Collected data

* begin *

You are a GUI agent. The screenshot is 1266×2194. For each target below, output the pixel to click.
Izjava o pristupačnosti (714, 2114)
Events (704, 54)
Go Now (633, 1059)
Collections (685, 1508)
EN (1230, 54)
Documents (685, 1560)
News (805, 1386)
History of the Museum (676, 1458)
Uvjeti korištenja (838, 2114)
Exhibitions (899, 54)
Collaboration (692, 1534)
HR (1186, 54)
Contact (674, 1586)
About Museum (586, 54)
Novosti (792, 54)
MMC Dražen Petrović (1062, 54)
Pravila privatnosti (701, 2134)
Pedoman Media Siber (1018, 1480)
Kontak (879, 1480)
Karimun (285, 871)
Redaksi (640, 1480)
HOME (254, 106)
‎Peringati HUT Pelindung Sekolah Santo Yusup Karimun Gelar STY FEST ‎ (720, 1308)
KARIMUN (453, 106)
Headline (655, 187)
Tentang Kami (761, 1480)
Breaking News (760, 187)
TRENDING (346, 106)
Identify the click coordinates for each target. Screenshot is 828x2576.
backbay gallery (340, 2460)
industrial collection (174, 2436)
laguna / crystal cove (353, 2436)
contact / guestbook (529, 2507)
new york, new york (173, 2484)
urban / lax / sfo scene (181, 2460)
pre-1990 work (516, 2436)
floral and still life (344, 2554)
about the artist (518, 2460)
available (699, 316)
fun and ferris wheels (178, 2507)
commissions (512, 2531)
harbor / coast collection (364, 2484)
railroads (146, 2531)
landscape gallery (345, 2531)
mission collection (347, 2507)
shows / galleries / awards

* end *

=== Stated problem ===
Update every item above so that "Breaking News" becomes "Top Stories" and nothing else changes.

=== Response to the task ===
You are a GUI agent. The screenshot is 1266×2194. For each target below, output the pixel to click.
Izjava o pristupačnosti (714, 2114)
Events (704, 54)
Go Now (633, 1059)
Collections (685, 1508)
EN (1230, 54)
Documents (685, 1560)
News (805, 1386)
History of the Museum (676, 1458)
Uvjeti korištenja (838, 2114)
Exhibitions (899, 54)
Collaboration (692, 1534)
HR (1186, 54)
Contact (674, 1586)
About Museum (586, 54)
Novosti (792, 54)
MMC Dražen Petrović (1062, 54)
Pravila privatnosti (701, 2134)
Pedoman Media Siber (1018, 1480)
Kontak (879, 1480)
Karimun (285, 871)
Redaksi (640, 1480)
HOME (254, 106)
‎Peringati HUT Pelindung Sekolah Santo Yusup Karimun Gelar STY FEST ‎ (720, 1308)
KARIMUN (453, 106)
Headline (655, 187)
Tentang Kami (761, 1480)
Top Stories (760, 187)
TRENDING (346, 106)
Identify the click coordinates for each target. Screenshot is 828x2576.
backbay gallery (340, 2460)
industrial collection (174, 2436)
laguna / crystal cove (353, 2436)
contact / guestbook (529, 2507)
new york, new york (173, 2484)
urban / lax / sfo scene (181, 2460)
pre-1990 work (516, 2436)
floral and still life (344, 2554)
about the artist (518, 2460)
available (699, 316)
fun and ferris wheels (178, 2507)
commissions (512, 2531)
harbor / coast collection (364, 2484)
railroads (146, 2531)
landscape gallery (345, 2531)
mission collection (347, 2507)
shows / galleries / awards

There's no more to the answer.